La proposta del dottor Samorani: "Certa gente va smascherata"

Domenico Samorani

Domenico Samorani

Rimini, 6 settembre 2016 - Arginare in qualche modo la presenza di persone che praticano cure non convenzionali, molte volte in sostituzione a terapie per combattere malattie gravissime come i tumori.

L’idea sarebbe quella di istituire un registro sul tipo di quello istituito dall’Ordine dei medici, al cui interno dovrebbero figurare tutte le persone che praticano cure non convenzionali, in modo da valutare immediatamente il comportamento di queste persone.

La proposta è stata lanciata dal dottor Domenico Samorani, responsabile della Chirurgia del seno dell’ospedale di Santarcangelo (Ausl Romagna) che l’ha poi ribadita nel corso della trasmissione di Rai 1 ‘La vita in diretta’.

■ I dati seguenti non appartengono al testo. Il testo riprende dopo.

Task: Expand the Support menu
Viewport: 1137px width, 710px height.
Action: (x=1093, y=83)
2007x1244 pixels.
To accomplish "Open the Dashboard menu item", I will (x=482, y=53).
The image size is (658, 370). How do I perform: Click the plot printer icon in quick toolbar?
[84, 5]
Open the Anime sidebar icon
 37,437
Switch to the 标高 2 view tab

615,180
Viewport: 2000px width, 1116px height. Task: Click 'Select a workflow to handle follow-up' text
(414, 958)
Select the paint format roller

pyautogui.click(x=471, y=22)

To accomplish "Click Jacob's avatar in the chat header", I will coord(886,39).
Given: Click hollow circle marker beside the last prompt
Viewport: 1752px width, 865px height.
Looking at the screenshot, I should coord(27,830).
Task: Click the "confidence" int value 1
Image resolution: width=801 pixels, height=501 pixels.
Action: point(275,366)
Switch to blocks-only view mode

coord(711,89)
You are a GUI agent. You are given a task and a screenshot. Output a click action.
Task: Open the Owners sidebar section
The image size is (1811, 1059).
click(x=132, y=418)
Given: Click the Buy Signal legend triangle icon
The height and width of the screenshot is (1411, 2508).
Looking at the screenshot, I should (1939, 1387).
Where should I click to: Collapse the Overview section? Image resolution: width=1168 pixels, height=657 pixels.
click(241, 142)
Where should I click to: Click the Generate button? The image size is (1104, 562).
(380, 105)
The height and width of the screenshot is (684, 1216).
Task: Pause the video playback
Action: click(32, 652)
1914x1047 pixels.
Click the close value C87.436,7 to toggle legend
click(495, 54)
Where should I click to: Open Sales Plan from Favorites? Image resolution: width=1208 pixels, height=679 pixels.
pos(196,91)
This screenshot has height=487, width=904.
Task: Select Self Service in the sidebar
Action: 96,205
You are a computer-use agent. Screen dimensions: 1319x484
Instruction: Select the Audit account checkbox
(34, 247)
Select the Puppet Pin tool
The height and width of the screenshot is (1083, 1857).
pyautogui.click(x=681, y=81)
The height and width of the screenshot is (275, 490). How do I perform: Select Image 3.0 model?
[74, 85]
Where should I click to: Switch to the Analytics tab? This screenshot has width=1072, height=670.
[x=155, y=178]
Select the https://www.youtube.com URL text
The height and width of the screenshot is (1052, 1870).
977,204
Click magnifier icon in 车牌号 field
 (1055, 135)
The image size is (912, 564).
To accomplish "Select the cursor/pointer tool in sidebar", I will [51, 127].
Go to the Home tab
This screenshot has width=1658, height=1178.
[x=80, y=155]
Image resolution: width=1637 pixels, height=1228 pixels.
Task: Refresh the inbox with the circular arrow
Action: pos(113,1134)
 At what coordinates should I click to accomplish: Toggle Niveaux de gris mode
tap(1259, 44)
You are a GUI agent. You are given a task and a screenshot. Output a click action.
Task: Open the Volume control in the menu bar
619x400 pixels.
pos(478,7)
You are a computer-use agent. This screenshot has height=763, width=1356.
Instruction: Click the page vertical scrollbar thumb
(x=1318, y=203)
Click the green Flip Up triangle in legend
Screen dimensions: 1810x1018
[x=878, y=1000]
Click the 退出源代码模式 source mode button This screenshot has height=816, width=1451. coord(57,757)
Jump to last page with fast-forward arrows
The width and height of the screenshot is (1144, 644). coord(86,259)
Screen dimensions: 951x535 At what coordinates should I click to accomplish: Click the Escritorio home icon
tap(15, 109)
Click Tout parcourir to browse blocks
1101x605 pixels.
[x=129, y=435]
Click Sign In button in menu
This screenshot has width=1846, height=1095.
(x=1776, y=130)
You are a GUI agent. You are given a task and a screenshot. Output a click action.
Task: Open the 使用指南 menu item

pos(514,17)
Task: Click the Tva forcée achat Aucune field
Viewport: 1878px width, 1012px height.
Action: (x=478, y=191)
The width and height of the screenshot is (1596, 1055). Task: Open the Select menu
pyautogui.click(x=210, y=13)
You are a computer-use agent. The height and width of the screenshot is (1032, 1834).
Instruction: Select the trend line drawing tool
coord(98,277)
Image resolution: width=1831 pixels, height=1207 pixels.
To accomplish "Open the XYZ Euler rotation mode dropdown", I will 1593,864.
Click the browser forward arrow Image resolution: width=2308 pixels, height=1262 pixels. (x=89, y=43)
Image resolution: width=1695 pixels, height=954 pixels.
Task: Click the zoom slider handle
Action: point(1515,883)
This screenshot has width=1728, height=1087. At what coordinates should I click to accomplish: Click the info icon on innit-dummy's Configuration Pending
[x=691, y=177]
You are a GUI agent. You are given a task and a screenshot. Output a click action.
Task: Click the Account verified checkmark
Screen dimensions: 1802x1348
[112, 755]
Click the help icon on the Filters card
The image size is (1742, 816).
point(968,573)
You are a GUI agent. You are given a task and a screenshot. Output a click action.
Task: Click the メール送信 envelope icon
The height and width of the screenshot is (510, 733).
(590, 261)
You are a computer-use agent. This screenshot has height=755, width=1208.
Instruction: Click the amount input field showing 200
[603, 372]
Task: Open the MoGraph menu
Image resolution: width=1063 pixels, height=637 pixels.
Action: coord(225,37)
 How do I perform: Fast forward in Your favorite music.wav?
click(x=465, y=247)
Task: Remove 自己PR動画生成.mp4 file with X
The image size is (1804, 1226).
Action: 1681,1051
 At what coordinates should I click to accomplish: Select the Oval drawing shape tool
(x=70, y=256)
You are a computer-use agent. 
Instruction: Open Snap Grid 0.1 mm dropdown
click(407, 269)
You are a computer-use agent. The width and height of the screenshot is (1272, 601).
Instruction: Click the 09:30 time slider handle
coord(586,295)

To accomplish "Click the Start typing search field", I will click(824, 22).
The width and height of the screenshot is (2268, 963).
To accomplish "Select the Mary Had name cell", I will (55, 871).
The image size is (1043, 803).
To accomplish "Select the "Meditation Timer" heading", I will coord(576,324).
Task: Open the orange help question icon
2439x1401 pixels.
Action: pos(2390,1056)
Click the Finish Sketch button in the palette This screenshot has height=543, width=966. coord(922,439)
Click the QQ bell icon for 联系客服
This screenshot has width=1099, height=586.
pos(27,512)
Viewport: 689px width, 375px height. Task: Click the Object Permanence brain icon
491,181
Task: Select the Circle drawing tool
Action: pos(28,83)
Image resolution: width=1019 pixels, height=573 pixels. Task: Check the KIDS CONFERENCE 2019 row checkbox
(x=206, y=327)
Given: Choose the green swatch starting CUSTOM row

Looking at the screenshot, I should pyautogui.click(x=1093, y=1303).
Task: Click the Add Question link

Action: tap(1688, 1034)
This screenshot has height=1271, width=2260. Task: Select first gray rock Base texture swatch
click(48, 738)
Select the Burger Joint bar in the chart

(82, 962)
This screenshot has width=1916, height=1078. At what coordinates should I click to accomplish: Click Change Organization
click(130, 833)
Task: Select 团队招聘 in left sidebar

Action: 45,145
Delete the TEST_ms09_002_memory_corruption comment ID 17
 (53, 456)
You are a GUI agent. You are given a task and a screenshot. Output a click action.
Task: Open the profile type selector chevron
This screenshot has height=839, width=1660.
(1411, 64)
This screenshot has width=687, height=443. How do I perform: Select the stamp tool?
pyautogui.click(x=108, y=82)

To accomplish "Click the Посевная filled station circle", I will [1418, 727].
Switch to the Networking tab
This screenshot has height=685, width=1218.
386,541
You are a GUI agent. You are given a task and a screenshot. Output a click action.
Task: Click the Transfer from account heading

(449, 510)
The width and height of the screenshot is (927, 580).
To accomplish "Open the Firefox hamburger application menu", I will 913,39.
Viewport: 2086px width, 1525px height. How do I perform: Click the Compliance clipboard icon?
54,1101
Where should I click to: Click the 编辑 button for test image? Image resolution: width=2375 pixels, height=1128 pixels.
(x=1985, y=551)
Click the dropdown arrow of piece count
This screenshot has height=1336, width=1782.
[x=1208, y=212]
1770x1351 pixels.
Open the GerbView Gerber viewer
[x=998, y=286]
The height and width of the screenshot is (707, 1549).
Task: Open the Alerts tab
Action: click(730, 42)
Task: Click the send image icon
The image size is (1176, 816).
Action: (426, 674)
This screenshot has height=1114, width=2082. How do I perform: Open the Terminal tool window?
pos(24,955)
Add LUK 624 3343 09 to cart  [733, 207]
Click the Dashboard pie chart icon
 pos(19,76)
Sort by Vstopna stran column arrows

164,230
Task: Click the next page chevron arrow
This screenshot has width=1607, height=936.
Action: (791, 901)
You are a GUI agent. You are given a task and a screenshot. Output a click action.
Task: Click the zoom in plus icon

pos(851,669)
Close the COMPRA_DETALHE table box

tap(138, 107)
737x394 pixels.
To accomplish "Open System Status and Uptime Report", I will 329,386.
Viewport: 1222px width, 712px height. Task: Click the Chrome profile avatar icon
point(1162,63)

«Se queste persone collaborano con i medici e le loro cure sono di supporto alle terapie convenzionali, va bene – sottolinea il medico –. Ma nel momento in cui diventano una alternativa vera e propria, queste persone devono essere denunciate, sanzionate e, nei casi più gravi, radiate dal registro. Proprio come succede con il procedimento dell’Ordine dei medici».

Samorani è il chirurgo che ha operato la giovane madre riminese (34 anni), per un tumore al seno, quattro anni fa. Pur ribadendo alla donna che se avesse fatto la chemioterapia sarebbe guarita in una percentuale del 93-95 per cento a cinque anni dall’intervento, ha rifiutato preferendo affidarsi a cure alternative che, purtroppo, non hanno sortito nessun effetto: la giovane madre (ha due bambini di otto e dieci anni) è morta giovedì mattina.

Un decesso arrivato due giorni dopo quello di una diciottenne padovana. Lei se n’è andata dopo aver rifiutato la chemio che avrebbe, con percentuali anche in questo caso, altissime, potuto debellare la sua leucemia.

Samorani, considerati i tanti casi (almeno dieci negli ultimi tre anni) di donne che hanno rifiutato la chemio sta cercando di lanciare l’allarme in tutti i modi possibili.

«E’ vero che la chemioterapia per otto-dieci mesi può dare tanti disturbi: si possono perdere i capelli, ci sono disturbi gastrointestinali, ma bisogna avere fiducia nei medici – dichiara con forza –. Ho visto donne rinascere, tornare a vivere con una forza incredibile. Sposarsi, fare figli, con una gioia e un amore per la vita che, mi hanno confessato, prima non avevano».